When they emerged from executive session, Greenway launched into presentation regarding allowable development on Pine Island. The proposed development of Pine Island was not on the meeting’s agenda, nor was the presentation that Greenway made part of the agenda packet.

“We’re talking about a whole other issue than what’s on agenda,” noted Glover.

As Greenway moved through his presentation, he revealed that the county tried to purchase the Pine Island property before it was sold to Tropeano, the current owner. “The owners did not want to deal with the county,” Greenway said. County Council enters the debate for more

Once the revised overlay moved on to County Council, concern over the updated prohibition on all golf-related development came to the surface.

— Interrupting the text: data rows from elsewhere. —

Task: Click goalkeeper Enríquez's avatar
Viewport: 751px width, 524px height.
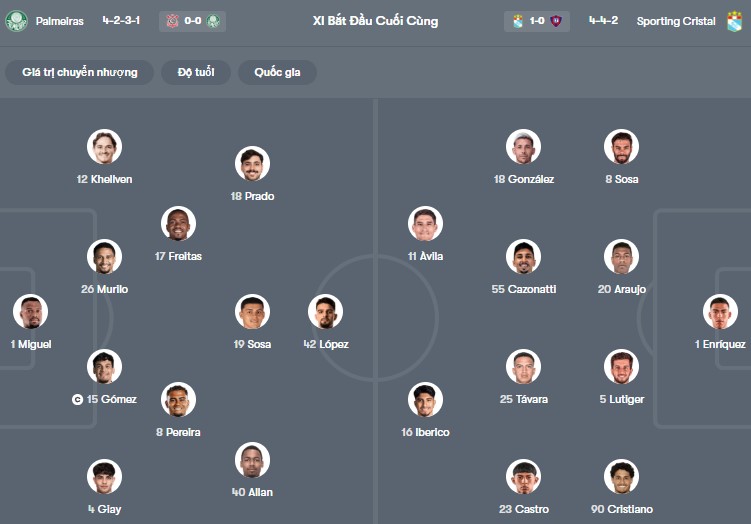Action: tap(720, 312)
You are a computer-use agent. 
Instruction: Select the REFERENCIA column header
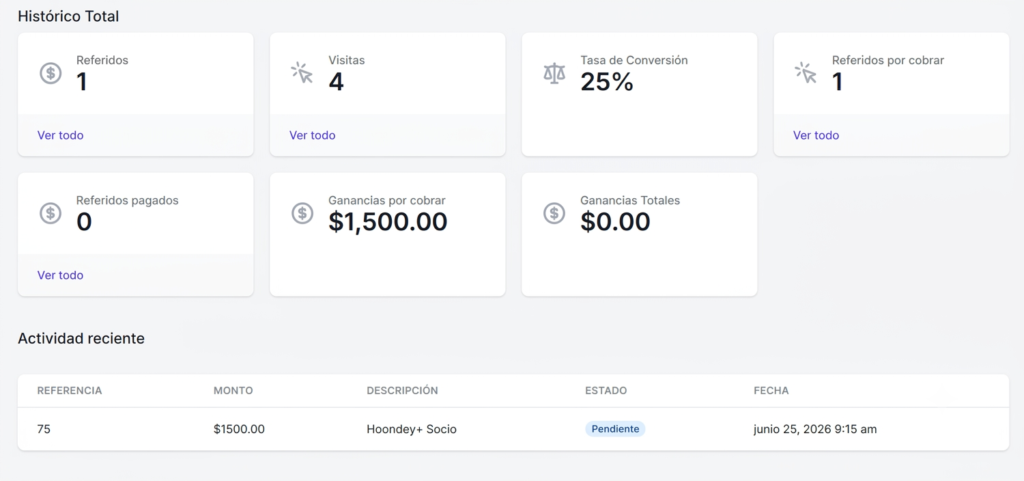tap(69, 390)
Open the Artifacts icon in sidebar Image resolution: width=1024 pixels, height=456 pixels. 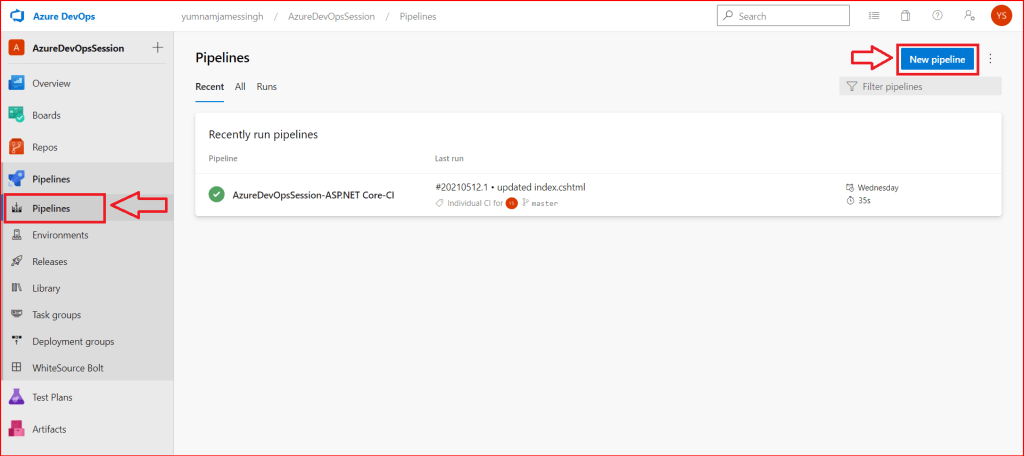pyautogui.click(x=16, y=429)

Cunningham once again started the discussion.

While he recognized the need to strengthen the overlay, he expressed trepidation about changing prohibitions that apply to current property owners. Councilman Mark Lawson echoed Cunningham’s concern.

“It makes me feel uncomfortable that Mr. Tropeano has purchased this property thinking that he’d be able to develop it, and we are now making this change tonight to push this forward to change the CPO so it says no golf courses, no resorts,” Lawson said.

Cunningham went on to offer an amendment that would have tabled the first reading of the overlay until June. Glover again pushed back against Cunningham, who eventually withdrew his amendment after other council members including Lawson and Howard said they wouldn’t support a pause.

Having passed its first reading, a second reading can reasonably be expected at the next County Council meeting April 24. There is no indication yet when the public meeting will be held, which is required prior to the third and final reading.

Meanwhile, the next step for Tropeano’s three development applications is a review at a county Staff Review Meeting. Timing for that is also uncertain, though several sources have suggested that it could take place as early as April 19.